We know that a disease that is apparently under control can suddenly return, because we have seen it happen, in countries like Japan, Australia, and Sweden. Here is an example from Japan. In 1974, about 80% of Japanese children were getting pertussis (whooping cough) vaccine. That year there were only 393 cases of whooping cough in the entire country, and not a single pertussis-related death. Then immunization rates began to drop, until only about 10% of children were being vaccinated. In 1979, more than 13,000 people got whooping cough and 41 died. When routine vaccination was resumed, the disease numbers dropped again.

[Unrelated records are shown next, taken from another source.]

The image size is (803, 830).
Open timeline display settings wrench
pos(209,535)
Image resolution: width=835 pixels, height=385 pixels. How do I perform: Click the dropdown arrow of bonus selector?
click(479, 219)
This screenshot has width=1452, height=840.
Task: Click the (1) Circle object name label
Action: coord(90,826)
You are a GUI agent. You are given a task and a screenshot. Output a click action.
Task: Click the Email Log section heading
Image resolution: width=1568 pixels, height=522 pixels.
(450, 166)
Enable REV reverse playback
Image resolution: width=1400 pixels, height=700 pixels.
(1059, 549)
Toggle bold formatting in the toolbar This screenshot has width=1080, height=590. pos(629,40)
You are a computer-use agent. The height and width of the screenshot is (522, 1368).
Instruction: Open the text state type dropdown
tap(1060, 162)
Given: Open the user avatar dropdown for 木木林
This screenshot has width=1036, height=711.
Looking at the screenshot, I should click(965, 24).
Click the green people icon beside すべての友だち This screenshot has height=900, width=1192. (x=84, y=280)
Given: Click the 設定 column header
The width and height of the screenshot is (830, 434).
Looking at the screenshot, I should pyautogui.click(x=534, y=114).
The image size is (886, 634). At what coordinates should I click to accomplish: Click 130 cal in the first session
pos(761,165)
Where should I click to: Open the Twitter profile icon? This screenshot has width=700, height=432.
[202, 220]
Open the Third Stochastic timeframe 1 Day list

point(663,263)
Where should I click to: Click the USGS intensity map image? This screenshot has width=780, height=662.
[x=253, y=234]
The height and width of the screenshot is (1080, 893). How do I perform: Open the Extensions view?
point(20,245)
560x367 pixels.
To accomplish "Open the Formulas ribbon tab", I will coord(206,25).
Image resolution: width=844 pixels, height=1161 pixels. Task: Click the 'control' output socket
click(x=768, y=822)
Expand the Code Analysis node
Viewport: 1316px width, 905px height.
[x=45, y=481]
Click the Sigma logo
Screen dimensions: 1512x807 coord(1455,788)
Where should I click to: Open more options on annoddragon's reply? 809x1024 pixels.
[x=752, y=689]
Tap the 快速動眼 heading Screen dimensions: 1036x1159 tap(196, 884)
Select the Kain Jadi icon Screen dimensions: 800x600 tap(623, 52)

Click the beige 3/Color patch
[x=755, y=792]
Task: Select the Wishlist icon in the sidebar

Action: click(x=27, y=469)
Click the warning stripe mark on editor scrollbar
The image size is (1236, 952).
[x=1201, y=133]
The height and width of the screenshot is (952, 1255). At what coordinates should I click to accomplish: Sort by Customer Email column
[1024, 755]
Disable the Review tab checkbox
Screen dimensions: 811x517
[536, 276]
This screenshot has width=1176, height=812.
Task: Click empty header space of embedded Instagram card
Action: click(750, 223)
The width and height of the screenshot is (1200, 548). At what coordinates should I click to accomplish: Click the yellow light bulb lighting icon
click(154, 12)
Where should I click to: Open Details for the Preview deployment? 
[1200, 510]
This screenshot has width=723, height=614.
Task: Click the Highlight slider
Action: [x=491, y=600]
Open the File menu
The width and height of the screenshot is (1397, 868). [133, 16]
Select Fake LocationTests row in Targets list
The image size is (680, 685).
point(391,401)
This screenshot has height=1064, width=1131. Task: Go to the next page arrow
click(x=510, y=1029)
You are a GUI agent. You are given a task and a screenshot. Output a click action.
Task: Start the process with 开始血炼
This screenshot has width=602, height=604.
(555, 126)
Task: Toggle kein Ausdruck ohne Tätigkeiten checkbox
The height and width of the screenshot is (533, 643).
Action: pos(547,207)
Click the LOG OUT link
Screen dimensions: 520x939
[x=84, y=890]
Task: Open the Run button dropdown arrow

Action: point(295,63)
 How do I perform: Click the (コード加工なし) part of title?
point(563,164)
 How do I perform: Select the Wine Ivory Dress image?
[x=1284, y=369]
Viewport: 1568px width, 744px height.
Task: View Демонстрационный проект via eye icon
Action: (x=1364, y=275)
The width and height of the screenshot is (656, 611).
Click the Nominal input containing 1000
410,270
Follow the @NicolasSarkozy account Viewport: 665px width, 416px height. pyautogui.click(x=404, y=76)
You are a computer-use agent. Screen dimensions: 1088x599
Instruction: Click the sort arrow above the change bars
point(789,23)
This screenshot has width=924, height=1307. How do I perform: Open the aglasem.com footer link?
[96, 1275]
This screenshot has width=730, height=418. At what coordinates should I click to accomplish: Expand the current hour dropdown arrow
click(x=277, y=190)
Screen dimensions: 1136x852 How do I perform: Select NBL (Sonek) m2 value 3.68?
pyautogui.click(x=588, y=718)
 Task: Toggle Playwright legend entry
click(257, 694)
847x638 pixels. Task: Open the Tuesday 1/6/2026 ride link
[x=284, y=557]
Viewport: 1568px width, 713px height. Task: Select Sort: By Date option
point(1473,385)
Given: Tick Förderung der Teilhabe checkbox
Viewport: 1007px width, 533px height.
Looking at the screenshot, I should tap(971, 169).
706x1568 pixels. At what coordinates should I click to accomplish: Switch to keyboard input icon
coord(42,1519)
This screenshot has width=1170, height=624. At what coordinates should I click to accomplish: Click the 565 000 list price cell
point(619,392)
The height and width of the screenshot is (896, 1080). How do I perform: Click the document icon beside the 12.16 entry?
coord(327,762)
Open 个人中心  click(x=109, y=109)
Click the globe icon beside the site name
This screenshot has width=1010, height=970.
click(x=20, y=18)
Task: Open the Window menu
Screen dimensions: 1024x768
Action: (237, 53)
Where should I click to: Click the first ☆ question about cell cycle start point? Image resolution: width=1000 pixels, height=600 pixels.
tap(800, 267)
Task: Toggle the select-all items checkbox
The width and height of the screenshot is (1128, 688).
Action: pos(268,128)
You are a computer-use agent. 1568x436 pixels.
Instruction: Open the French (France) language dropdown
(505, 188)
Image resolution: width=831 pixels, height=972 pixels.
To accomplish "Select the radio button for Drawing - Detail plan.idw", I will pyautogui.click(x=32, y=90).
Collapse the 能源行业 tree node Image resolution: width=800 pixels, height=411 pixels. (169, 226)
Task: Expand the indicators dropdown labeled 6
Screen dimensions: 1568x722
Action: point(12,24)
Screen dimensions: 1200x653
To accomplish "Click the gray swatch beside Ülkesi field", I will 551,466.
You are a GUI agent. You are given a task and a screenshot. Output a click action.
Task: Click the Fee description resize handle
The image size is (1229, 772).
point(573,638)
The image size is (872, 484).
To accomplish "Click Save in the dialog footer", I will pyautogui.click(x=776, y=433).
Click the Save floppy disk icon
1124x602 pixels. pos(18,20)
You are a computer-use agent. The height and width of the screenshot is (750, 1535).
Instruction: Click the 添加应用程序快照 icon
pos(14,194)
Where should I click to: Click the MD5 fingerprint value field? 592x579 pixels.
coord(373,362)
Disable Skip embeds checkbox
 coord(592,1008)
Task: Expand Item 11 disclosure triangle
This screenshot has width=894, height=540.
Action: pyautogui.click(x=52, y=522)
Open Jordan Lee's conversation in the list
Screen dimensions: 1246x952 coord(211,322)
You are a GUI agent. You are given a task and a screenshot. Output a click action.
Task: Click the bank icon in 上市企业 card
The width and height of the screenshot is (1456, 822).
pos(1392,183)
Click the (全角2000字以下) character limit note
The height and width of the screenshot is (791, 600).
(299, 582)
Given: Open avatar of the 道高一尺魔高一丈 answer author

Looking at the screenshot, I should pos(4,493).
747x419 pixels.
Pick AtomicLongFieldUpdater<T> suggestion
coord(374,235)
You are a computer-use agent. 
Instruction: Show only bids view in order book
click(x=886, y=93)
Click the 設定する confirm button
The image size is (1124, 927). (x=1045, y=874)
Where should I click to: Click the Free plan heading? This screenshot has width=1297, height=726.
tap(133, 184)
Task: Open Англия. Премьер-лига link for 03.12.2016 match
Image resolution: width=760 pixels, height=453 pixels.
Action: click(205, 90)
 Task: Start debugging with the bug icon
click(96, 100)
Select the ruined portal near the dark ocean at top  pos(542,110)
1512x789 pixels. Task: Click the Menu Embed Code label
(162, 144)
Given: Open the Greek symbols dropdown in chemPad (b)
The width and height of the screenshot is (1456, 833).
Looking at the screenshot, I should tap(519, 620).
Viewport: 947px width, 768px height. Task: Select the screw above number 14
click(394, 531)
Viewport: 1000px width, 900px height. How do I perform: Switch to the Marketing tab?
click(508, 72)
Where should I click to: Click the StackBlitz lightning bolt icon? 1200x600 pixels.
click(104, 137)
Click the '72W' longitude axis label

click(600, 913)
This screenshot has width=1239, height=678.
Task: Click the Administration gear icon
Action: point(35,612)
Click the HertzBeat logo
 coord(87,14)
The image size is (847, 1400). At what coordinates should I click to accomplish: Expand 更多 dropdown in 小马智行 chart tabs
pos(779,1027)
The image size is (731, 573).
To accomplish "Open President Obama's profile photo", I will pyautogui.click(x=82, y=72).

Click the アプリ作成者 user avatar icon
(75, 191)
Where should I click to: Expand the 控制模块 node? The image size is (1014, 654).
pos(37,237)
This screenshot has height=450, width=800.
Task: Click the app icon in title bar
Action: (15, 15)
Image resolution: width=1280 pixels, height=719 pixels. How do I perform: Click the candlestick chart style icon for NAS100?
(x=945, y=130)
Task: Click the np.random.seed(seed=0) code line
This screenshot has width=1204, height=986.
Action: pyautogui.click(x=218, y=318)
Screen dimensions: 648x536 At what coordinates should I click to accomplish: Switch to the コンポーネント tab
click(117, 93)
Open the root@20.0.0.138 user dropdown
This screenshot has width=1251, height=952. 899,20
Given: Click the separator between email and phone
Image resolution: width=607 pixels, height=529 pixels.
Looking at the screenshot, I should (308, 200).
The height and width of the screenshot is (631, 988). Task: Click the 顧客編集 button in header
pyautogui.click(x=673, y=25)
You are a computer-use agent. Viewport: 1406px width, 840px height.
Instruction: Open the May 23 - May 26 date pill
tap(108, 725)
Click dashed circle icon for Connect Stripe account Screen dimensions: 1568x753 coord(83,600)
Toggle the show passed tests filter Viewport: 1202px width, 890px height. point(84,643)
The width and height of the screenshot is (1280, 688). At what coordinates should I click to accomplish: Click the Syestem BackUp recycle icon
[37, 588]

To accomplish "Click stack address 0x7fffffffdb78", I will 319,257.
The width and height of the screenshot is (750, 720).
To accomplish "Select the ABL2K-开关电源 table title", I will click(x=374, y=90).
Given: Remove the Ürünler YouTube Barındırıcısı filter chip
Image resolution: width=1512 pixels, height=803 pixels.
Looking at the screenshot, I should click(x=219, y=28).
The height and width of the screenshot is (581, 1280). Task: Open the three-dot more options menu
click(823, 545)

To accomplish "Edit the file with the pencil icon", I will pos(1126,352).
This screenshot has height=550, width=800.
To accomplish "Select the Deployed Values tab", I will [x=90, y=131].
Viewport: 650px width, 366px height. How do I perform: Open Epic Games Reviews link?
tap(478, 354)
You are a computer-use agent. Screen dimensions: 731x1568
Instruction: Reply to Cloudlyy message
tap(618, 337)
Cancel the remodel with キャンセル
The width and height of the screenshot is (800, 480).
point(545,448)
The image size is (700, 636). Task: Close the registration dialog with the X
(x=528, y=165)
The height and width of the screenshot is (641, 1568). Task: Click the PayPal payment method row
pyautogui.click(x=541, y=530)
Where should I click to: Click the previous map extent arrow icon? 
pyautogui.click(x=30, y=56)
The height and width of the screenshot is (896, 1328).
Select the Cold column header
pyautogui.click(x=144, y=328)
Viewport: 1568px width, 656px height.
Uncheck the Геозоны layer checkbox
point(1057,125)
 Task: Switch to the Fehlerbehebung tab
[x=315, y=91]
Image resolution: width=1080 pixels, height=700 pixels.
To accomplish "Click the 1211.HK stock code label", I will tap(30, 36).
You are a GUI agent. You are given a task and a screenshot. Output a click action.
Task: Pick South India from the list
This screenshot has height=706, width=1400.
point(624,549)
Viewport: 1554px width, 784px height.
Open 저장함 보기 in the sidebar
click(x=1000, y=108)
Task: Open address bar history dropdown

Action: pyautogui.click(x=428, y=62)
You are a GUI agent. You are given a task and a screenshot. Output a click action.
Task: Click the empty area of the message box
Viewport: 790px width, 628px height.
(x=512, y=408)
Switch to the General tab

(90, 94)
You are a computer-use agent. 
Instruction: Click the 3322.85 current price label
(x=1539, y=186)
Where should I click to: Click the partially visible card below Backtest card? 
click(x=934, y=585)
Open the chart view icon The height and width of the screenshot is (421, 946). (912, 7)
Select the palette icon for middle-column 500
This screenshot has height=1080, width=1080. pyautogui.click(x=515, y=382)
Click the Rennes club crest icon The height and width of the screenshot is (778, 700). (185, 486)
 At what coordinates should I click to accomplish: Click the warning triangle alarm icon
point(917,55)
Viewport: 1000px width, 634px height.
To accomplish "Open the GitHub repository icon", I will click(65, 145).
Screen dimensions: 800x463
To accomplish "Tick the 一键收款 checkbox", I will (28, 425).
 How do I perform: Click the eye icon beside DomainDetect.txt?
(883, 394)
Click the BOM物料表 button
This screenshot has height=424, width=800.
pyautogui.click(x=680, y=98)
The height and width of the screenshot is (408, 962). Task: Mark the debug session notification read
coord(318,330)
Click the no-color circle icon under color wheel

The chances of your child getting a case of measles or chickenpox or whooping cough might be quite low today. But vaccinations are not just for protecting ourselves, and are not just for today. They also protect the people around us (some of whom may be unable to get certain vaccines, or might have failed to respond to a vaccine, or might be susceptible for other reasons). And they also protect our children’s children and their children by keeping diseases that we have almost defeated from making a comeback. What would happen if we stopped vaccinations? We could soon find ourselves battling epidemics of diseases we thought we had conquered decades ago.

[billvon]

Take a small society, say a village of 100 people if 99 are vaccinated against X and 1 is not. How does this one person endanger the village if he/she gets disease X? Because the other 99 are already immune thanks to the vaccination.

 

There are some problems with your assumption.

 

1) In your village of 100, 3 or 4 of the people there will not have vaccinations because they cannot handle them; they are immune-compromised or have other issues which makes taking the vaccine dangerous for them.

 

2) In your village of 100, a few will be vaccinated but it will not "take" - vaccinations are not 100% effective.

 

3) In your village of 100, that 1 person won't stay 1 person for long.  "If Joe doesn't have to get his kids vaccinated, why do I?  It's still a tiny percentage."  And soon half the village is unvaccinated.

 

4) Even as vaccination rates decline, diseases do not return immediately.  Thus the village may go for years before polio strikes.  And at that point it's too late to vaccinate everyone.  If, at that point, 70% of the village is not vaccinated, you might see 10% of the unvaccinated people dead and 10% of them paralyzed.  And many of them will not be the people who skipped vaccines, but will be the people who could not get the vaccine for medical reasons, or the people who got the vaccine but did not become immune.

 

For every disease there is a herd immunity threshold.  It varies by disease.  For polio it's ~83%, for measles it's ~93%, for smallpox it's ~84%.  That means almost everyone in the community has to be vaccinated, so that even when you account for the non-immune vaccinated and the immunocompromised, you can keep immune rates above 93% (or whatever the threshold is for that disease.)  If you can do that then the disease basically never spreads; if one person catches it, they don't spread it.

 

(Interestingly the herd immunity threshold for the flu is closer to 40% - which means even moderate vaccination rates are very helpful in preventing spread of influenza.)